Другое дело, что глаза бы мои на это не смотрели – но это другое дело. Ну попытаемся хоть как-то приблизиться к подобному чуду. Стало быть, по-советски говоря – пионерлагерь с детским самоуправлением и вожатыми. Среди детишек – один особенно запоминается: в очках, нелепый, маленький, все время с книжкой. И сразу в камеру заявляет: я – социалист. И прямым текстом все социалистические пошлости не только про фабрики рабочим, землю крестьянам, мир народам, но – главным образом про то, что «счастье для всех даром и пусть никто не уйдет обиженным».
Поскольку в зале сидят кроме датчанина Ларса Фрама, исландки Хрен Мариносдотир, южнокорейца Джун-Су Ли, индийца Дру Рая Нагара и бразильянки Данилы Бустаманте еще и болгарин Васил Русев, украинка Марианна Бондаренко, румынка Озанна Оанзеа, словенец Вен Джемержич, полячка Мария-Магдалена Гират, латышка Эллина Райтере, венгерка Анита Вираг и ваш покорный слуга, то в восточноевропейской части аудитории начинается всеобщий хихикс. А потом хихикс застревает в горле, потому что социалист этот маленький, нелепый, с вычитанными из книг представлениями о жизни, нипочем не вписывается в среду нормальных рабочих подростков, которые обижают, унижают его, издеваются над ним.
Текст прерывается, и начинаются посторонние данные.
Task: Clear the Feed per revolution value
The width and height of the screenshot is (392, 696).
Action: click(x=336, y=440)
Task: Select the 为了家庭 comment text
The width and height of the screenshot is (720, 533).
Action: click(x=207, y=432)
Бумажный солдат… Осчастливить мир хотел, чтоб был счастливым каждый, а самого себя не смог сделать счастливым. Там есть сцена, где с носа бедолаги в шутливой (пока шутливой) драке сшибают очки… Он ползает по палатке и кричит: «Где мое лицо? Я потерял лицо… Где мое лицо…» Находит очки, выскакивает из палатки, бежит в лес, обормоты просто загинаются от смеха, знай себе повторяют очень смешные слова: «Где мое лицо? Я потерял лицо…»
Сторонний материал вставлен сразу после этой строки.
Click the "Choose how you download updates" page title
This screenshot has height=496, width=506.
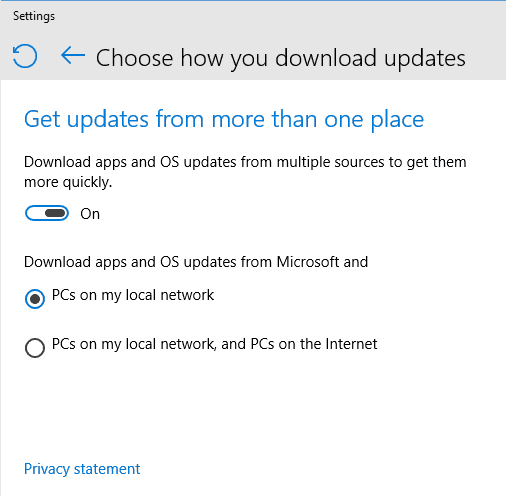click(281, 58)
Они – люди. Поэтому они могут быть очень жестоки, а могут быть очень добры. Потому что они люди. Последние кадры фильма – дискотека. Ребятушки танцуют на опушке, социалист лежит один-одинешенек в палатке, завернувшись в спальный мешок. Поворачивается к кинокамере, дескать, ну что вы на меня смотрите? Плохо мне… Отстаньте от меня. Он – одинок, слаб, обижен, потому что он – человек.
Документальные фильмы. У восточноевропейской части аудитории к режиссеру Штефану Хильперту естественным образом возникло два вопроса. Первый был похож на тот вопрос, который задали Бабелю в редакции «Нового мира», когда тот принес рассказы из своей «Конармии»: «Если вы знали, что в „Конармии” творятся такие безобразия, почему вы сразу не писали… в прокуратуру?» – «Если вы видели, что над ребятенком так издеваются, как же вы камеру не отложили и не вмешались?»